Le famiglie beneficiarie della prima tranche di contributi sono quelle che rientrano nella graduatoria del recente Fondo Affitti che nel mese di maggio aveva assegnato contributi per quasi 300mila euro a 188 famiglie.

Sul sito dell’Unione e dei singoli Comuni, invece, è ora possibile trovare la modulistica per accedere ai contributi per le rinegoziazioni entro il 30 settembre; mentre da ottobre un altro avviso permetterà di fare domanda per le risorse avanzate da tali rinegoziazioni, che potranno essere utilizzate per contributi diretti a famiglie in difficoltà a causa dell’emergenza Covid-19 o con Isee inferiore a 3mila euro.

I beneficiari dei contributi per la rinegoziazione sono i nuclei familiari con cittadinanza italiana, di uno stato dell’Unione europea o con permesso di soggiorno per almeno un anno, con Isee 2020 non superiore a 35mila euro. Il soggetto richiedente dovrà essere titolare di un contratto di locazione ad uso abitativo.

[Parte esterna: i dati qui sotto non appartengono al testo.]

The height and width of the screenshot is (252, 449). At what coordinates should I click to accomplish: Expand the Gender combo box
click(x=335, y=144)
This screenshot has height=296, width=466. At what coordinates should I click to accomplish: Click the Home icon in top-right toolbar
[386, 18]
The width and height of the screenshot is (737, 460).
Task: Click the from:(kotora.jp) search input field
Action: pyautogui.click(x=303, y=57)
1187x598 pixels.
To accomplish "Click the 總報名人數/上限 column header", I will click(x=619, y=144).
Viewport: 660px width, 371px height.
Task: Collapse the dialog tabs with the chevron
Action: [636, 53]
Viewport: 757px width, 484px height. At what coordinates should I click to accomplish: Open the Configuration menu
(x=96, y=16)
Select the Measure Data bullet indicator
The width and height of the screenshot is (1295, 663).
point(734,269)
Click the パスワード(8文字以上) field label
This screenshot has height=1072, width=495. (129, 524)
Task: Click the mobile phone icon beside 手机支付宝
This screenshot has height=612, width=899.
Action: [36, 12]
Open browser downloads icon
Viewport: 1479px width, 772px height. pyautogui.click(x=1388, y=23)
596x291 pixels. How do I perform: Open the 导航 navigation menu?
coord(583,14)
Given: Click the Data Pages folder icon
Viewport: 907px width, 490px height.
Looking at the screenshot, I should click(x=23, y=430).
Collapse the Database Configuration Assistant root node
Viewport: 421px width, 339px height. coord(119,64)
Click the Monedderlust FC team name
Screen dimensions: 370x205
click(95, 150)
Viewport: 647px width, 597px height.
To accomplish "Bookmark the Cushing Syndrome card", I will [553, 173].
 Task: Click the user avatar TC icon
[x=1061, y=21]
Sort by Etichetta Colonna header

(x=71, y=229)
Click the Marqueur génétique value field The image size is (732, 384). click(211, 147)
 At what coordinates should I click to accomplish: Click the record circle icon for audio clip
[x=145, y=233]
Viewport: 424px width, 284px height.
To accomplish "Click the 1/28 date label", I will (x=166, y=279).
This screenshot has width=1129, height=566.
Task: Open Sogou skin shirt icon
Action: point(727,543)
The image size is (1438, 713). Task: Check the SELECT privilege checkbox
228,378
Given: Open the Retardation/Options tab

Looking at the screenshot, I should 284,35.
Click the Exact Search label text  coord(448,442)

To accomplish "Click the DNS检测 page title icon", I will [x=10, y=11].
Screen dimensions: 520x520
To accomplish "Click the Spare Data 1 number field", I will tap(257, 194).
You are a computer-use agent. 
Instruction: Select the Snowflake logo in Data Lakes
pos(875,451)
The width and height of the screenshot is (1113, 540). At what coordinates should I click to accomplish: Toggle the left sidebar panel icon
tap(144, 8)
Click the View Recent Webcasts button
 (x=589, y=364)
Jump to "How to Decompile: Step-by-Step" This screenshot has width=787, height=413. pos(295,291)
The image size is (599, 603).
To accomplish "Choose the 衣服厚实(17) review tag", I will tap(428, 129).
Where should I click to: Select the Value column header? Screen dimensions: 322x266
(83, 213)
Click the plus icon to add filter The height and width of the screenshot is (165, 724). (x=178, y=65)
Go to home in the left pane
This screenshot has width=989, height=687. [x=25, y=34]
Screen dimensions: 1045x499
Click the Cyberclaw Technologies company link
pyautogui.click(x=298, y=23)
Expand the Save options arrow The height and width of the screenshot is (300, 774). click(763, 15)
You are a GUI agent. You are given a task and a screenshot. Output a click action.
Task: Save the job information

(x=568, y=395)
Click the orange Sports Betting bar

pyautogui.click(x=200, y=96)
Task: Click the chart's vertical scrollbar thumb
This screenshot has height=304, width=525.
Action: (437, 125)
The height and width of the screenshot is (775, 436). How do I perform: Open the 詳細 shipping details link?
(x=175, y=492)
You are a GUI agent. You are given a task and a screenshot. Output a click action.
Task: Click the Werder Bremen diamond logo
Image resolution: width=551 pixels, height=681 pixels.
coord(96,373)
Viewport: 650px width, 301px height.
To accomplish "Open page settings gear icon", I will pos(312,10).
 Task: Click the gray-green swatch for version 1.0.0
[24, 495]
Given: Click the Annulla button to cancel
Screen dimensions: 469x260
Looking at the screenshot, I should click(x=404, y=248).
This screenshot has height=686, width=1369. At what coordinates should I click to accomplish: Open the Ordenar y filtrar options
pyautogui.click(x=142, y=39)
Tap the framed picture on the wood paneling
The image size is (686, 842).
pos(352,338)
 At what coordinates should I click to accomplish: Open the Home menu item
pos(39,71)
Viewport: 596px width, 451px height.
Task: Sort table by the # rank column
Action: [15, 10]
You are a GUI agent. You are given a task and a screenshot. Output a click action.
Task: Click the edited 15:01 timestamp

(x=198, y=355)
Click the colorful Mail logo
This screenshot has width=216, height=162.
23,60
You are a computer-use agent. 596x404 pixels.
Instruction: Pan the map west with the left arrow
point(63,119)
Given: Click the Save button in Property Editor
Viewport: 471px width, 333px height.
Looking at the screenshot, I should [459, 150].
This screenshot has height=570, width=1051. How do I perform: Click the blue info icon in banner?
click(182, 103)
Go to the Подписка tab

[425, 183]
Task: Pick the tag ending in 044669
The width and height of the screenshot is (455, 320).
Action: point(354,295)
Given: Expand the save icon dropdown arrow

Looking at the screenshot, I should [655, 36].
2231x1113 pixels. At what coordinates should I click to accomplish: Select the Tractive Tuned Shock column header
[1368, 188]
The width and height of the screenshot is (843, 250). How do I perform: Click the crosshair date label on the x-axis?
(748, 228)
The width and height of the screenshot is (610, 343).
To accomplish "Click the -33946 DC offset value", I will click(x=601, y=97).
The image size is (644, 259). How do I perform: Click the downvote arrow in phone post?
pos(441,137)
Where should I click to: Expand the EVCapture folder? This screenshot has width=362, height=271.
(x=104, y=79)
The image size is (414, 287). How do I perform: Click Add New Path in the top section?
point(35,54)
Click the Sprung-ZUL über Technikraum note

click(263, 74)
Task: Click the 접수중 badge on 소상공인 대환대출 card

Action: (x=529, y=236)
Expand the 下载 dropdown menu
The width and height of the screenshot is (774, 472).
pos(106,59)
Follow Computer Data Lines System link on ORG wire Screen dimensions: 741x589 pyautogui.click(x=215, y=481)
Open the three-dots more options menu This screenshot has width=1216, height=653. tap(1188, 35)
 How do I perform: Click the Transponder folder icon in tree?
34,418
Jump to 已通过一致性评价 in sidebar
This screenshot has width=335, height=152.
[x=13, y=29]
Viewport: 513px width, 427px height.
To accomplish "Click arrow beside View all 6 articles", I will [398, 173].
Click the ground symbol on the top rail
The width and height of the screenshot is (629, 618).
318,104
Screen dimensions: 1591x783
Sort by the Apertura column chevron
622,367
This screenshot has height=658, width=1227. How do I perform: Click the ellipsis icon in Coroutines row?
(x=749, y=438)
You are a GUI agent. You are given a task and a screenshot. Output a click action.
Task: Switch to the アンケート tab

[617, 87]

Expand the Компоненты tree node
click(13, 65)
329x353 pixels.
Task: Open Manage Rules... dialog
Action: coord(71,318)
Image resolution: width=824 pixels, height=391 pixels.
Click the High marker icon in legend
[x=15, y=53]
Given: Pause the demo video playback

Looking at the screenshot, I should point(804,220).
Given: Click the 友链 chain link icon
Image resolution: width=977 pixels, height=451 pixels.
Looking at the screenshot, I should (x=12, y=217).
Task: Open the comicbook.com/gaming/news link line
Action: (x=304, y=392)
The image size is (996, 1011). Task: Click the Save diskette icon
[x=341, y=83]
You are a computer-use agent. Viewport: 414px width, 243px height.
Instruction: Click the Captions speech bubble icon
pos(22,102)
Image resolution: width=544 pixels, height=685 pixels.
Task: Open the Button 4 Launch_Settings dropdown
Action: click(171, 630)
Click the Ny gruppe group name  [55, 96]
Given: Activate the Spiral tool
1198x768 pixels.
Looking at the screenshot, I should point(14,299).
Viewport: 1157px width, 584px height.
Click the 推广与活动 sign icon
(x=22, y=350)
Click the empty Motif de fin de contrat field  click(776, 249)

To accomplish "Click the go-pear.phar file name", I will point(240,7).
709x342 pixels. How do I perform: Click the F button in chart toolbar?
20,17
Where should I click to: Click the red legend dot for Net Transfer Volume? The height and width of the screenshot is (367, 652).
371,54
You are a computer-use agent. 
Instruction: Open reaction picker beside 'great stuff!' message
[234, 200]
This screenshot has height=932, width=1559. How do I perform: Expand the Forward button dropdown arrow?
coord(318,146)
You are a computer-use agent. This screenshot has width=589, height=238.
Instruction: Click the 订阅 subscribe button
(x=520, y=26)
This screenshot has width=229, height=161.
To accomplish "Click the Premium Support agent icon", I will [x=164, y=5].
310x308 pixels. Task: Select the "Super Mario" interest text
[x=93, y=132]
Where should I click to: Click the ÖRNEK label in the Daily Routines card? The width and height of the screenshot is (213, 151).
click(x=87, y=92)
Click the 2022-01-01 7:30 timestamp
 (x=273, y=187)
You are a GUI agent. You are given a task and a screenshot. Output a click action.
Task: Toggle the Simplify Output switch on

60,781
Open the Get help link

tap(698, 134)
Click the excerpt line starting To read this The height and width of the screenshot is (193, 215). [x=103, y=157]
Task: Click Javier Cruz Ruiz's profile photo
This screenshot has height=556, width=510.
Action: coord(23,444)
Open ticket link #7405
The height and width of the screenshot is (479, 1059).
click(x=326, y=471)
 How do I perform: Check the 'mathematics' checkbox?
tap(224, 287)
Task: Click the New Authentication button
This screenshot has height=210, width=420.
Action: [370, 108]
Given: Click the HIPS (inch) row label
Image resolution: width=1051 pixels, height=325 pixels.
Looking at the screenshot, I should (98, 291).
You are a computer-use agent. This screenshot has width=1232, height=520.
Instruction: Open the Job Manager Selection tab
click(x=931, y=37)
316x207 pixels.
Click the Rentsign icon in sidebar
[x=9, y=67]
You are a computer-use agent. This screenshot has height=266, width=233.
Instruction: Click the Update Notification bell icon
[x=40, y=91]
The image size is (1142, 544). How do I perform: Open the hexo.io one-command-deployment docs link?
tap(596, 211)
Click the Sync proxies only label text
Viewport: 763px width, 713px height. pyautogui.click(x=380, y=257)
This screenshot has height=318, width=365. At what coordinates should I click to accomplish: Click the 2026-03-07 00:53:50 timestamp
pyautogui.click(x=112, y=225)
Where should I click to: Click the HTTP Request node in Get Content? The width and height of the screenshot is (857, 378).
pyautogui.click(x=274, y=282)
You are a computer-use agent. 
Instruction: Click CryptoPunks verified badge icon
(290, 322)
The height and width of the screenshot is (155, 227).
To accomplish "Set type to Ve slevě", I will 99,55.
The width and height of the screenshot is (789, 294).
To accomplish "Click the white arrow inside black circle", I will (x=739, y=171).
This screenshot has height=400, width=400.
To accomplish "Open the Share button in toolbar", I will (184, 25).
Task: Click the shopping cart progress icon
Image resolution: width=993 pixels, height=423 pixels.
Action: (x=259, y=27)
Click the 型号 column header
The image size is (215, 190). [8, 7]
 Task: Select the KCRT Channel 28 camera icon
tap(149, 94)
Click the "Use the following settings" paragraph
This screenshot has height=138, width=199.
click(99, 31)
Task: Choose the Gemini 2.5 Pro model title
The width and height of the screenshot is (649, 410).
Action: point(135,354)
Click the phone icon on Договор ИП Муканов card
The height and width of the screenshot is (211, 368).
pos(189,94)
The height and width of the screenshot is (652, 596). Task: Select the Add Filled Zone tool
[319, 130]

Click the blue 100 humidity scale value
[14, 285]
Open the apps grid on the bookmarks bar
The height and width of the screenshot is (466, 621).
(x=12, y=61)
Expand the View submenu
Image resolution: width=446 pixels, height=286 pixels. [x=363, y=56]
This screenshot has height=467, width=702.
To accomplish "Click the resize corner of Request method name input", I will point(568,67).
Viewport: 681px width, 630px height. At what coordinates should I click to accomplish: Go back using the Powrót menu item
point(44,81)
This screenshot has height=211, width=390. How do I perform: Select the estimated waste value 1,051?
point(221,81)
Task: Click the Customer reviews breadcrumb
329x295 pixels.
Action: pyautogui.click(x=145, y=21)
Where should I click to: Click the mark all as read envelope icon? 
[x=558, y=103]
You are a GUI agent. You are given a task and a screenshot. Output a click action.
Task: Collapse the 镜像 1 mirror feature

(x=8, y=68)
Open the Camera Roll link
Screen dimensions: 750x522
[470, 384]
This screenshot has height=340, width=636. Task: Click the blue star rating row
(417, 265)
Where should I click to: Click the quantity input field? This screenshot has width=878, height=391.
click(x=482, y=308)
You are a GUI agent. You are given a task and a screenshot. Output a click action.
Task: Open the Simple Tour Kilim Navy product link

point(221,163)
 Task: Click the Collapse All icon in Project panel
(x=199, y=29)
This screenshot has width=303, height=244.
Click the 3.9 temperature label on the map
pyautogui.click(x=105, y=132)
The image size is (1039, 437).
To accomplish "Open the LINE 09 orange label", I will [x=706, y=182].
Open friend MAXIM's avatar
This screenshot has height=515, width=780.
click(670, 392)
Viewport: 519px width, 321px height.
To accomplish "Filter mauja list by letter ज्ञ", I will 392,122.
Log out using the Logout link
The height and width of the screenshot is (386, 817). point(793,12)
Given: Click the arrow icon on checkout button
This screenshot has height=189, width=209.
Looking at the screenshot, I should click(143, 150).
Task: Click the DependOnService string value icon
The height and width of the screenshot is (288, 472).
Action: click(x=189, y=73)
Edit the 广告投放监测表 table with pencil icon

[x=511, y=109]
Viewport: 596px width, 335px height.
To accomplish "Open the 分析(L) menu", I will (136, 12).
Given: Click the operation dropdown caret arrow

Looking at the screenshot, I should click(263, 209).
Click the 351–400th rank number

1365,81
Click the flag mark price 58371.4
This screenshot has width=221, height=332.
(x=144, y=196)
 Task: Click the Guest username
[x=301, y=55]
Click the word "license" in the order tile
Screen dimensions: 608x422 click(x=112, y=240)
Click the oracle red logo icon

Per la presentazione della domanda, inquilini e proprietari dovranno rivolgersi alle rispettive organizzazioni di rappresentanza, con le quali le Unioni dei Comuni partecipanti al Tavolo territoriale delle Politiche abitative della Provincia hanno sottoscritto apposito Protocollo d’intesa. Il contributo verrà erogato una tantum direttamente al locatore.

L’obiettivo dell’Unione è quello di realizzare interventi mirati e rapidamente attivabili per rispondere alle situazioni di difficoltà su cui anche i Comuni del Distretto ceramico hanno registrato un aumento a causa del lockdown.